Methadone was first synthesized in the 1930s and was later introduced during World War II as a painkiller. Methadone began to be used as a treatment for heroin addiction in the 1960s, particularly gaining prominence after the opening of the first methadone maintenance clinic in 1964. Since then, Methadone has been used to help people overcome their opiate dependence in both short-term and long-term programs.

However, much like any controlled drug, there are risks associated with taking Methadone in the form of mild to severe side effects, as well as the potential for misuse and abuse. It is important to have a thorough understanding of these risks before beginning treatment and to know how to identify common withdrawal signs and symptoms.

What Is Methadone?

Methadone[1] is classified as a synthetic opioid – which means it is a man-made substance that acts in a similar way to natural opiates like morphine and heroin, but it does not exactly mirror their chemical structure. The drug was designed as an effective alternative for individuals struggling to manage their opioid dependence.

Similar to the way heroin affects the pain receptors in the brain, Methadone is designed to help an individual relieve the pain associated with addiction withdrawal as well as reduce cravings. Methadone can be administered in the form of a tablet or liquid, and its effects can last up to 24 hours.

What Does Methadone Look Like?

While the appearance of Methadone can vary slightly depending on the manufacturer or the strength of the drug, there are typically two different ways it is administered – as an oral liquid solution or in a pill form.

As a liquid, Methadone is administered orally and usually comes in a red, cherry-flavored liquid or can also be clear and unflavored. In its pill format, Methadone will look like a white and round tablet with a score line in the middle to make it easier to break apart in smaller doses.
Methadone Side Effects

Methadone, a synthetic opioid, is categorized as a Schedule II drug under the Controlled Substance Act, and it’s only lawful to be administered by qualified medical personnel. This is because individuals using Methadone are at risk of experiencing a wide range of adverse effects, some of which may be severe and frequent.

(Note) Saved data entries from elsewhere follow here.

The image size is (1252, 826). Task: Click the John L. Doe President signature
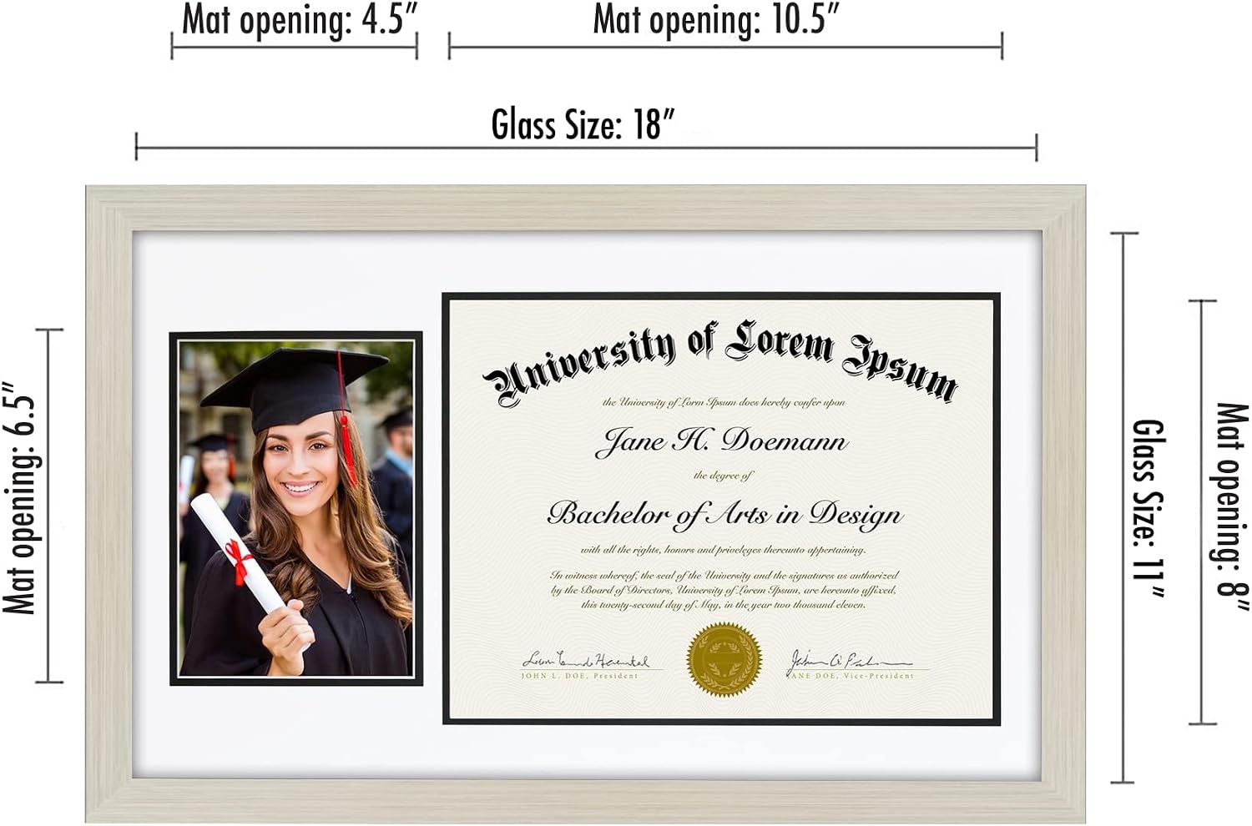click(x=586, y=666)
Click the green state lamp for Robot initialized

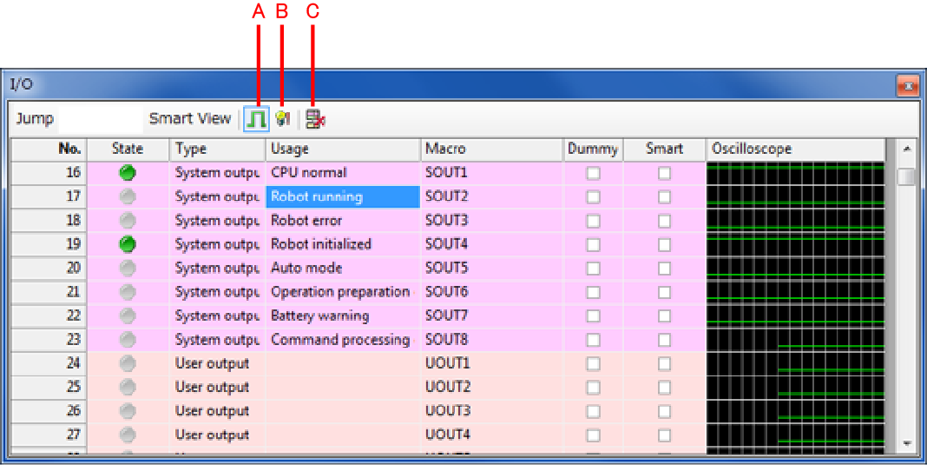click(x=128, y=244)
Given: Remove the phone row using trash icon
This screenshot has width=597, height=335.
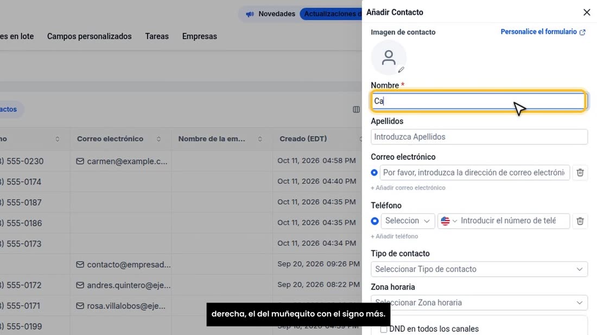Looking at the screenshot, I should [x=580, y=221].
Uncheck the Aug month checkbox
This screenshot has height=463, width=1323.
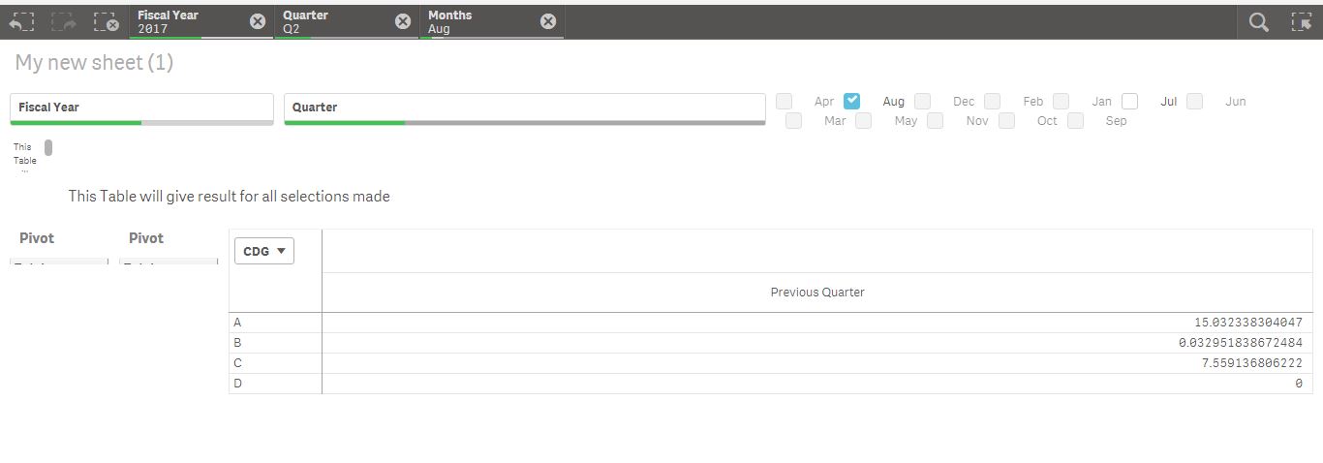pyautogui.click(x=852, y=101)
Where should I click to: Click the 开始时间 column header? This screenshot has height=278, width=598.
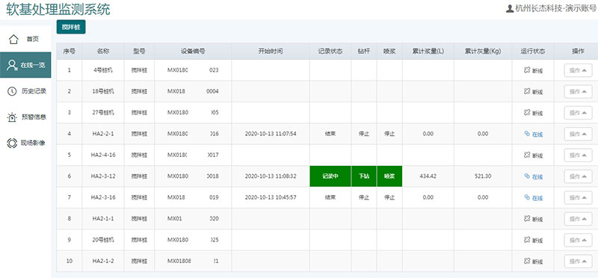[271, 51]
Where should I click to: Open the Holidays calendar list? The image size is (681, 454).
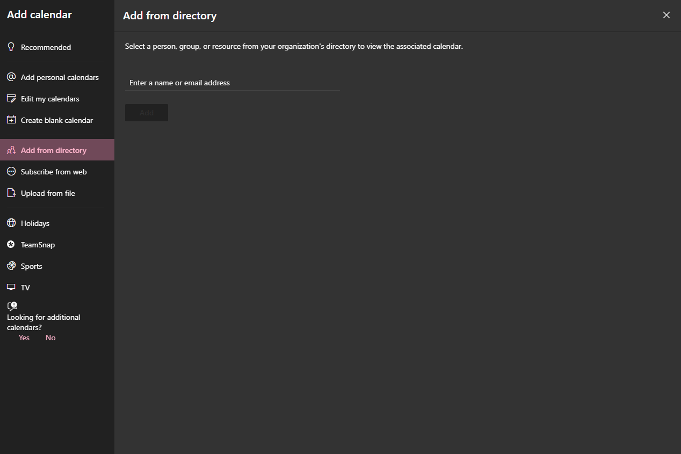pyautogui.click(x=35, y=223)
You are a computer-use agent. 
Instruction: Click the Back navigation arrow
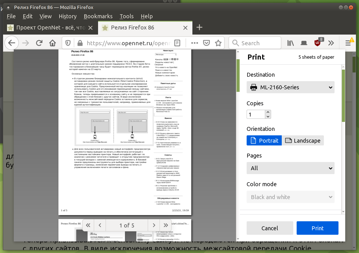tap(12, 43)
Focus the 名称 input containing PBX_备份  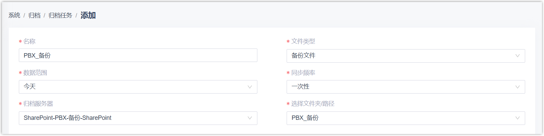point(138,56)
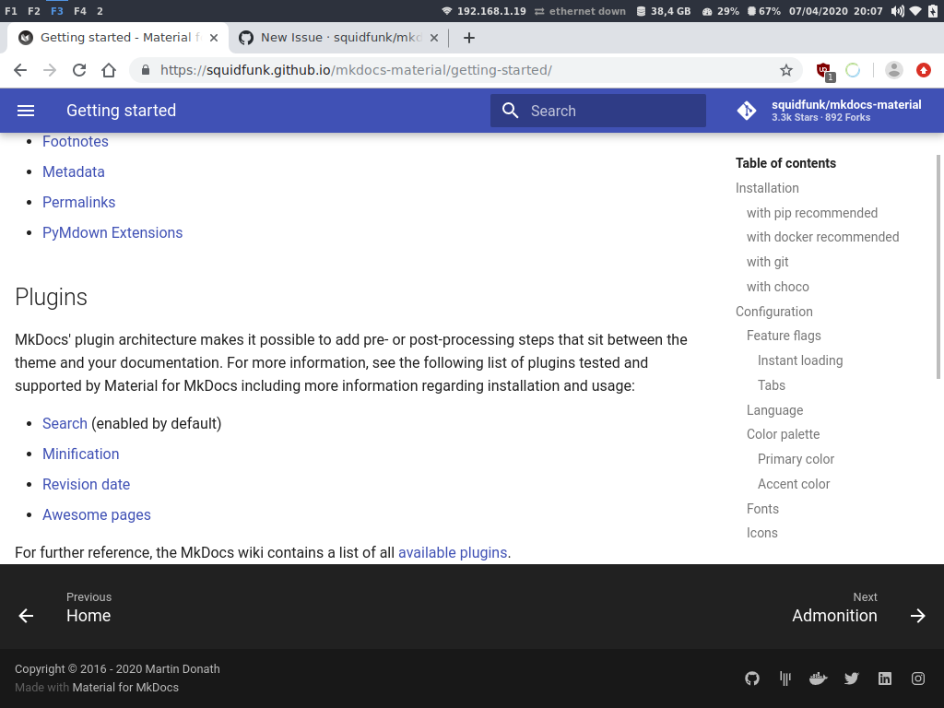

Among some of the effects associated with methadone use, there are adverse effects[2] that can affect the heart and overall health of the body. These effects, in addition to the typical side effects that methadone users may encounter, include:

  • Nausea or Vomiting
  • Mood Changes
  • Chest Pain
  • Change in Heart Rate
  • Dry Mouth
  • Drowsiness
  • Sexual Dysfunction
  • Dizziness or Lightheadedness
  • Vision Problems
  • Sleep Changes
  • Weight Gain
  • Rash or Itchy Skin
  • Changes In Appetite
  • Stomach Pains
  • Constipation
  • Heavy Perspiration

Withdrawal Symptoms From Methadone

Since Methadone, by design, is intended to be a more suitable replacement for heroin or other opioids, it does contain addictive properties that can lead to certain withdrawal symptoms when weaning off of the drug.

While the withdrawal symptoms of Methadone may not be as severe or as long-lasting as those suffering from other opioid addictions, primarily due to its controlled administration, there are certain withdrawal symptoms that can occur, including:

  • Muscle Aches and Pains
  • Sweating
  • Nausea
  • Anxiety
  • Agitation
  • Dilated Pupils
  • Increased Heart Rate and Blood Pressure
  • Hallucinations
  • Seizures

Methadone Overdose Symptoms

Accidental or intentional misuse of Methadone can be potentially fatal, and it’s vital to watch for any signs of an overdose. Symptoms of a methadone overdose[3] include:

  • Difficulty Breathing
  • Physical Weakness or Dizziness
  • Cold, Clammy Skin
  • Slow or Irregular Heartbeat
  • Low Blood Pressure (Hypotension)
  • Seizures
  • Loss of Consciousness
  • Blue or Purple Lips and Fingernails

It’s absolutely vital if you or someone else experiences any of these symptoms while taking Methadone seek help. Get emergency medical treatment right away and call 911 immediately.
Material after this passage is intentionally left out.